WHAT IS REQUIRED:
Somewhere below, one line contains "Continue reading (326, 530)" and a later line contains "Tous les produits (80, 212)". Output those two lines and everything between them exactly, and nothing else.
===== INPUT
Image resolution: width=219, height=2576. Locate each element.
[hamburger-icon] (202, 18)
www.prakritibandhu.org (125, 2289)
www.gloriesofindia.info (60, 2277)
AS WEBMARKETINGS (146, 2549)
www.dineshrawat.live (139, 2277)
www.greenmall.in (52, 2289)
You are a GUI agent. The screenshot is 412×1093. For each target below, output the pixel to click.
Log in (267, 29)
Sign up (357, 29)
==========
===== INPUT
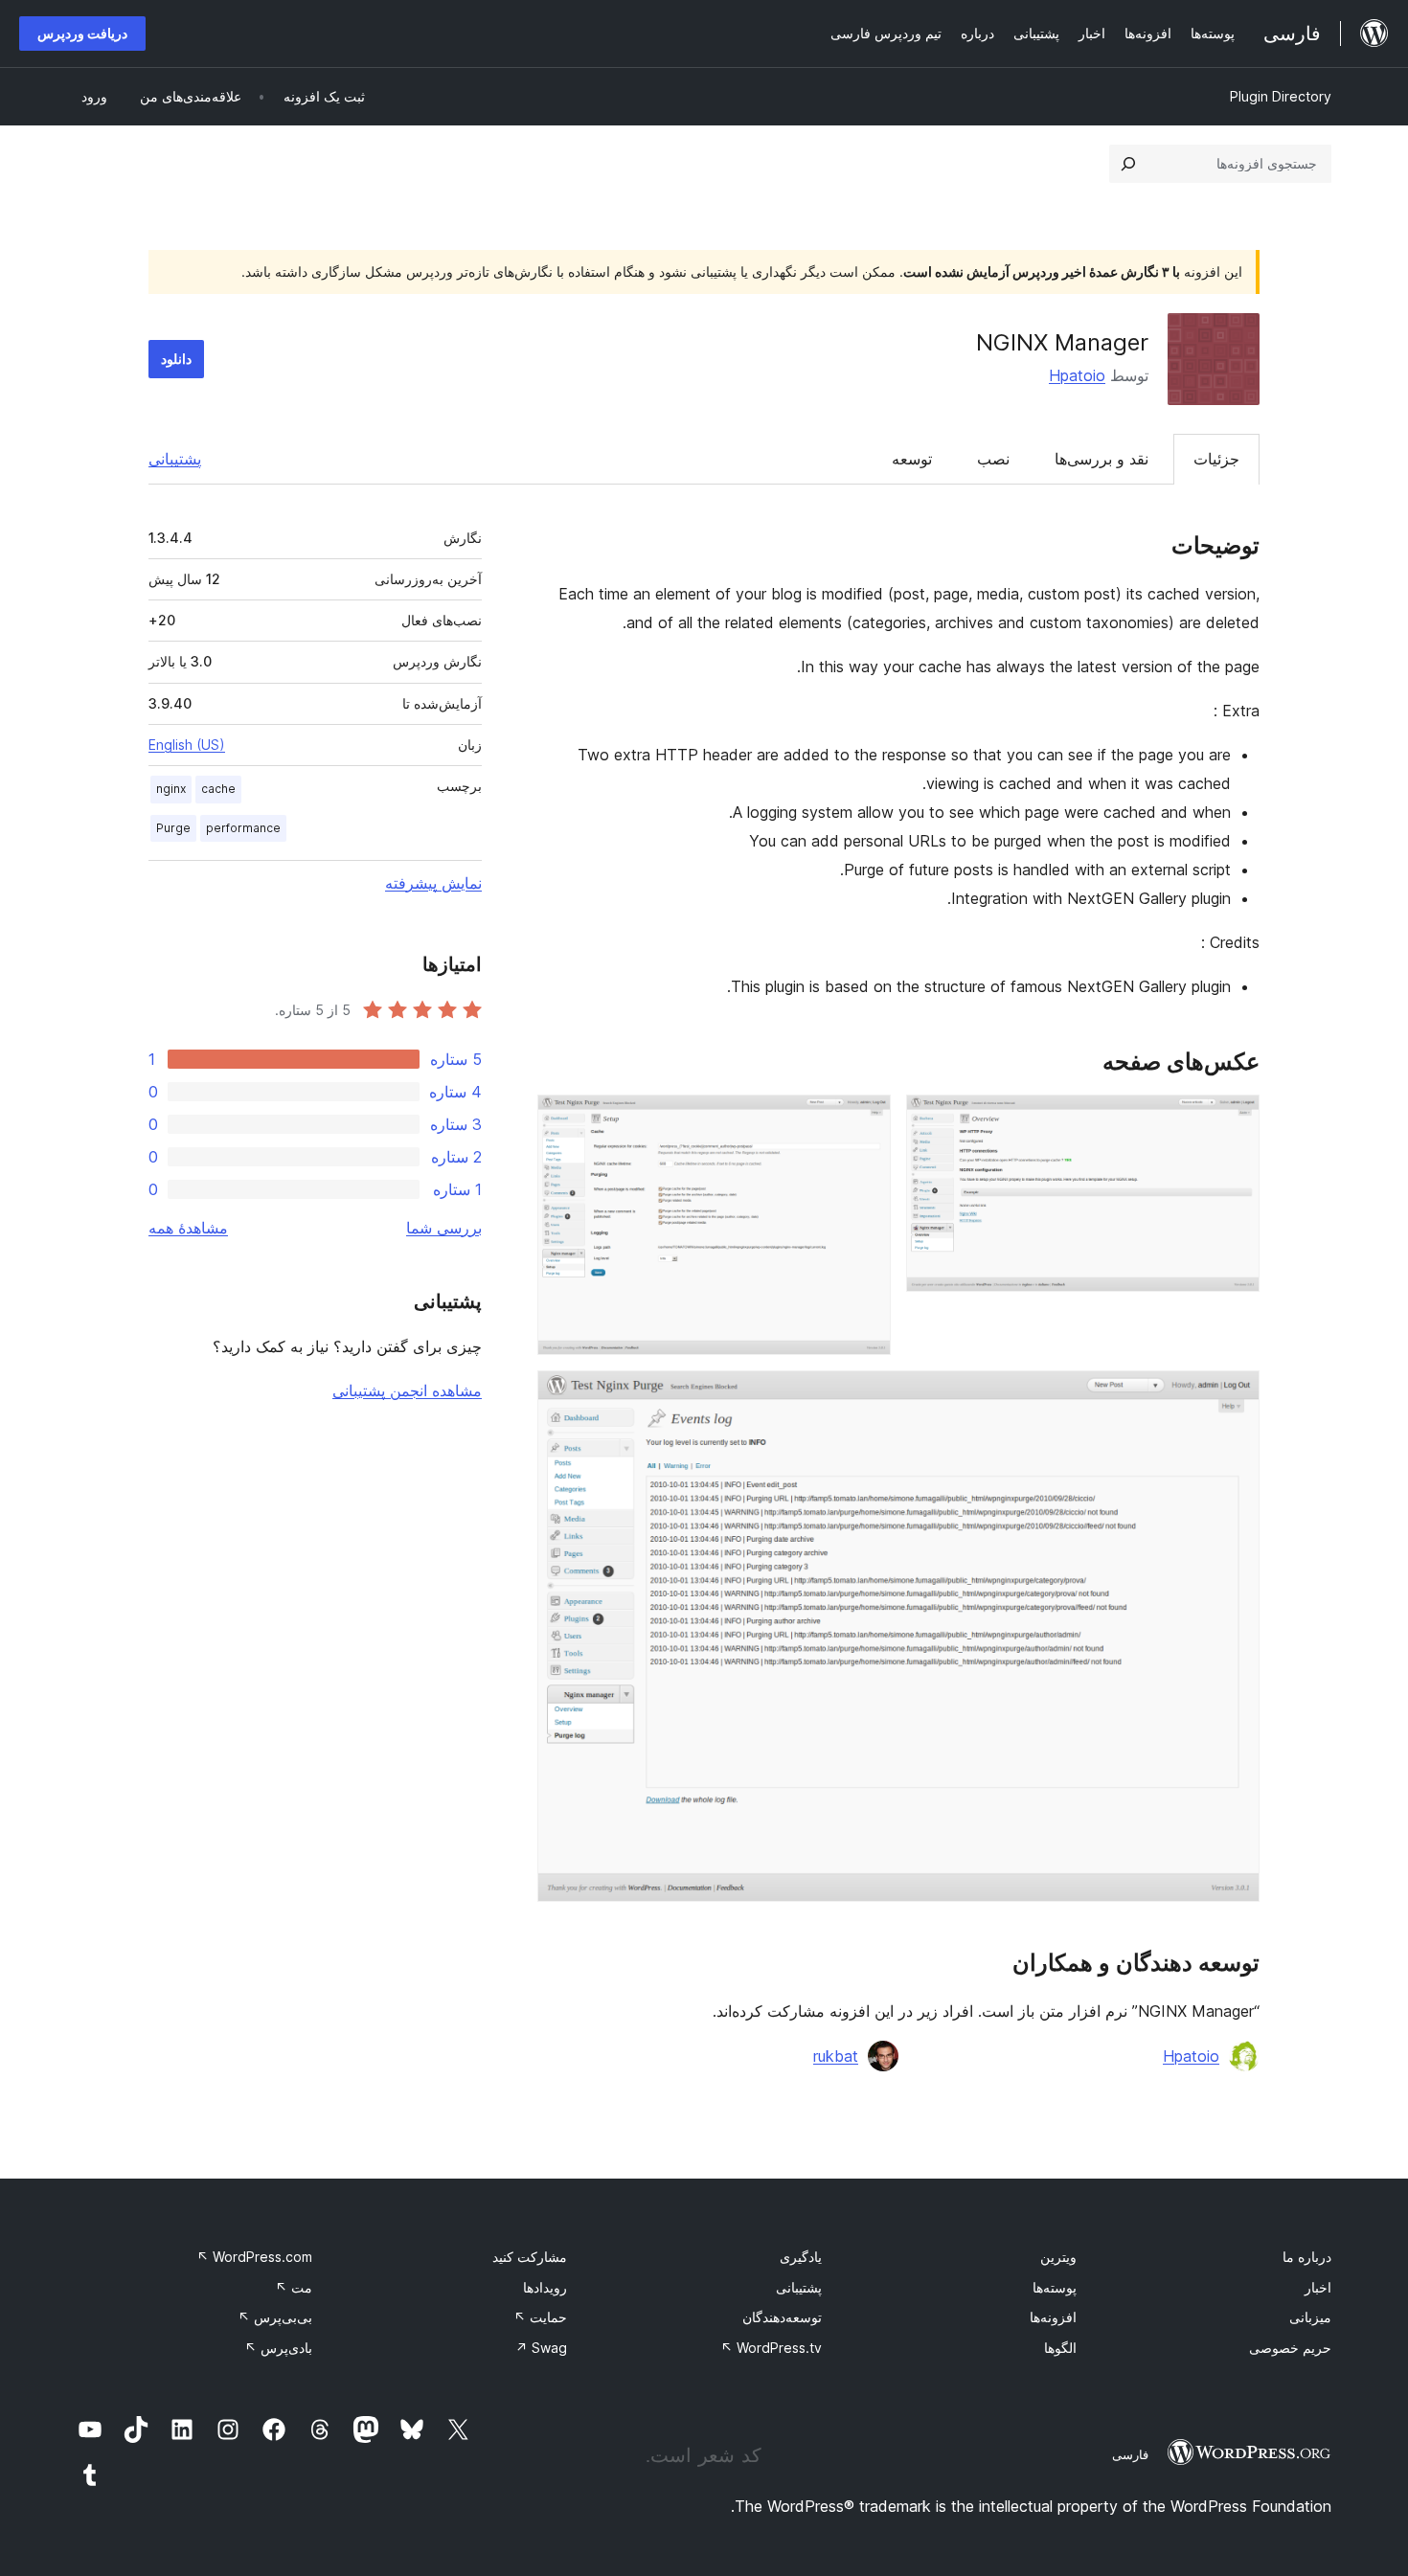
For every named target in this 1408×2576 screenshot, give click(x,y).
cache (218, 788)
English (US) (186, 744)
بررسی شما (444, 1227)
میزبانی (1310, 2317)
==========
===== INPUT
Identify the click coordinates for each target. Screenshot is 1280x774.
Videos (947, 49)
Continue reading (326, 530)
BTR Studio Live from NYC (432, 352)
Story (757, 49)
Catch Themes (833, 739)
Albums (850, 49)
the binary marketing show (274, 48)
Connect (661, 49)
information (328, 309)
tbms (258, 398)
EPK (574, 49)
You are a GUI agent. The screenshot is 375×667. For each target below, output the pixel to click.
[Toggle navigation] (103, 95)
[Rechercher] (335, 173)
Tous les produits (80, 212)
==========
FINISHED TASK:
Continue reading (326, 530)
BTR Studio Live from NYC (432, 352)
Story (757, 49)
Catch Themes (833, 739)
Albums (850, 49)
the binary marketing show (274, 48)
Connect (661, 49)
information (328, 309)
tbms (258, 398)
EPK (574, 49)
You are a GUI agent. The screenshot is 375×667. For each target below, output the pixel to click.
[Toggle navigation] (103, 95)
[Rechercher] (335, 173)
Tous les produits (80, 212)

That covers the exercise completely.